Cleansing Fire

Defending Truth and Tradition in the Roman Catholic Church

Laypeople cannot generally confer blessings

May 31st, 2011, Promulgated by Abaccio

While Fr. Tomasso sat idly, watching EMHC’s distribute Holy Communion in Geneva, I had the misfortune of attending Mass at St Michael in Penn Yan, wherein, next to Fr. Tunnicliff, a female EMHC proceeded to pretend to bless the children who were too young to receive Holy Communion.

She signed their foreheads with the sign of the cross, muttering some words of blessing.  The problem?  She cannot confer blessings on children who are not her own, and certainly cannot give a blessing in the manner of a priest during the Mass!  This is an absolutely atrocious blurring of the lines of the ministerial priesthood. Because of this action, these parents and/or children incorrectly believe they received some sort of blessing.  Sorry folks, but the same thing happened there as happens whenever Mary Ramerman speaks the words of consecration: absolutely nothing.

If you still receive from EMHC’s, please note that they cannot confer blessings on you or your children who are not receiving the Eucharist.  (In fact, I argue that even priests should not be doing this  at the time of communion.  Instead, people ought to make a Spiritual Communion, as the faithful receive a blessing at the end of Mass, “May almighty God bless you, the Father, the Son, and the Holy Ghost Amen.”)  If you see this happening in your parish, please bring it up to your parish priest.  This leads to nothing but confusion, just as the appointment of  lay “Pastoral Administrators” and Communion services does.  (See here for an example of the latter)
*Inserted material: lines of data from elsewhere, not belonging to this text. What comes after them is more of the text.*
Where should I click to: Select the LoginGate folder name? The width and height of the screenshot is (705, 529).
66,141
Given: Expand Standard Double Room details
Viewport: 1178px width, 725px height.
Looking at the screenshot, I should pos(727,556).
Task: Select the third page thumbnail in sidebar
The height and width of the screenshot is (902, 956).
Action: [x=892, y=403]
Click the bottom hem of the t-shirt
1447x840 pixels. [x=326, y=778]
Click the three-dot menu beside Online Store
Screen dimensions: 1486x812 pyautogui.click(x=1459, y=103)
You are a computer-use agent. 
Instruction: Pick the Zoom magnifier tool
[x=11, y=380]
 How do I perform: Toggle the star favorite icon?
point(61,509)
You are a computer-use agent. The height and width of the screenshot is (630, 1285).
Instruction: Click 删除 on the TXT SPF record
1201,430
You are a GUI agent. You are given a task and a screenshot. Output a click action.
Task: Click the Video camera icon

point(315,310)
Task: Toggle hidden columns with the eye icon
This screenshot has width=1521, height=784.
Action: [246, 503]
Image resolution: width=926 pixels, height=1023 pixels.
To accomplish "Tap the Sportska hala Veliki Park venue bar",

2 Responses to “Laypeople cannot generally confer blessings”

  1. Porcupine says:

    Abaccio, I think you could do a lot better with this article. If your going to say a layperson blessing another layperson is wrong, you need to do a better job clarifying WHY with resources (ammunition from the Catechism, etc.) that they can goto their priest with. If person X just walks up to their priest and says, “it’s wrong” without some sort of evidence in official church teaching, the priest is just going to ignore the person thinking they know more than person X.

    If you want change the happen, awareness is the first step (which you have done well) but education (backed by good data) needs to follow closely behind to clear up confusion.

    A priest could even confuse person X and point out from the Catechism:
    1669 Sacramentals derive from the baptismal priesthood: every baptized person is called to be a “blessing,” and to bless. Hence lay people may preside at certain blessings; the more a blessing concerns ecclesial and sacramental life, the more is its administration reserved to the ordained ministry (bishops, priests, or deacons).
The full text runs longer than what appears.